Namun tidak dengan Bu Kus. Meski keadaan tak lagi menguntungkan, ia memilih bertahan. “Ya, kalau semua pergi, siapa yang jaga tempat ini?” katanya pelan, tapi mantap. Ia tetap membuka warungnya, meski kadang hanya satu dua pengunjung yang datang. Kadang seharian tidak ada orang sama sekali. Tapi Bu Kus tak menyerah.
Di warung kecilnya yang berada di antara rindangnya pohon damar, waktu terasa berjalan lebih lambat. Suasana begitu tenang, nyaris tanpa suara kendaraan. Hanya ada suara alam: desir angin, gemerisik dedaunan, dan kadang nyanyian burung liar.
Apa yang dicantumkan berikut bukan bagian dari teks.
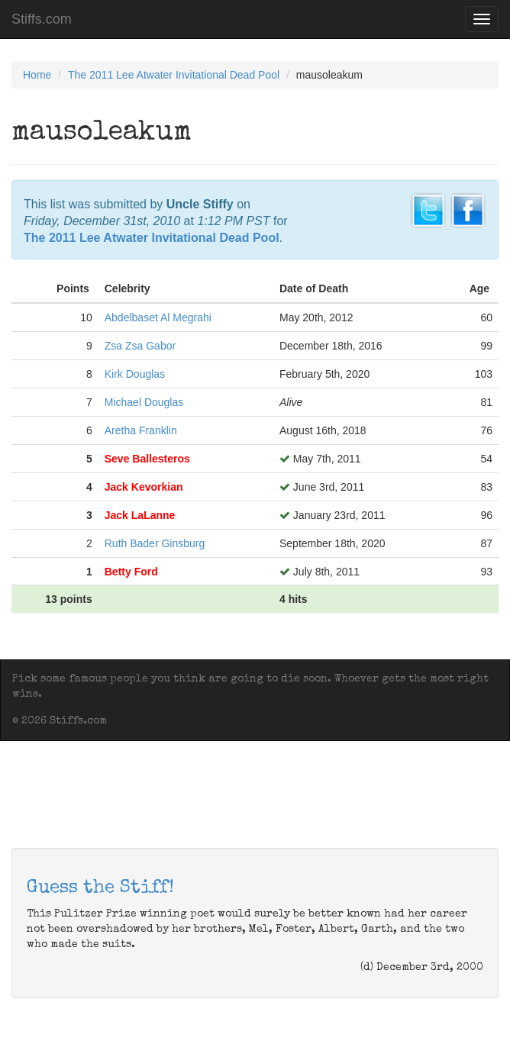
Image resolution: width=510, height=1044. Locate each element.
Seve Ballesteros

Warung ini menjadi tempat ideal untuk rehat sejenak dari perjalanan panjang, terutama bagi mereka yang hendak atau baru turun dari Gunung Bromo atau Ranu Pane.
Menu andalan Bu Kus mungkin sederhana, tapi justru itulah daya tariknya. Nasi hangat ditemani telur dadar atau ikan asin, sayur bening yang ringan tapi segar, dan tentu saja, kopi jahe yang tak pernah gagal menghangatkan tubuh dan hati. Kombinasi antara kopi bubuk lokal dan irisan jahe segar itu benar-benar menyentuh titik nyaman para penikmatnya.
Mushola di area wisata Siti Sundari (Sumber: dokumentasi pribadi/semangatdolan.com)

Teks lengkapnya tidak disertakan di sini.